Crônica de uma noite bem dormida


Quem lê meus textos em dia de Libertadores sabe que minha rotina (ou ritual) para esses dias é quase sempre o mesmo: dormir mal, acordar inquieta, passar o dia nervosa, dando manotas, falando besteiras  e tendo dores pelo corpo. Também sabe que eu defendo a teoria de que, nesses dias, jogo é guerra – e menos que “tudo” vira, invariavelmente, “nada”. Não há como fugir de um ritual e de um discurso pré-libertadores. Mas esse ano algo diferente acontece.

────

- [INSTRUÇÕES DO EXERCÍCIO]:
1 - De acordo com a crônica sobre a Libertadores, como os leitores já sabem qual é a rotina da narradora em dias de jogo?
2 - Resuma a crônica sobre a Libertadores em duas frases.
3 - Repita sem alterações o trecho da crônica sobre a Libertadores, começando em "Crônica de uma" e terminando em "algo diferente acontece.".

- [DADOS FORNECIDOS]:
────

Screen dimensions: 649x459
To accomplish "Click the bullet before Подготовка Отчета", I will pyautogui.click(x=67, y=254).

────

- [RESPOSTAS]:
1 - Eles sabem porque leem os textos dela em dia de Libertadores.

2 - A narradora conta que, em dias de Libertadores, costuma dormir mal, acordar inquieta e passar o dia nervosa, e defende que nesses dias jogo é guerra. Ela afirma que não há como fugir desse ritual, mas que neste ano algo diferente acontece.

3 -
Crônica de uma noite bem dormida


Quem lê meus textos em dia de Libertadores sabe que minha rotina (ou ritual) para esses dias é quase sempre o mesmo: dormir mal, acordar inquieta, passar o dia nervosa, dando manotas, falando besteiras  e tendo dores pelo corpo. Também sabe que eu defendo a teoria de que, nesses dias, jogo é guerra – e menos que “tudo” vira, invariavelmente, “nada”. Não há como fugir de um ritual e de um discurso pré-libertadores. Mas esse ano algo diferente acontece.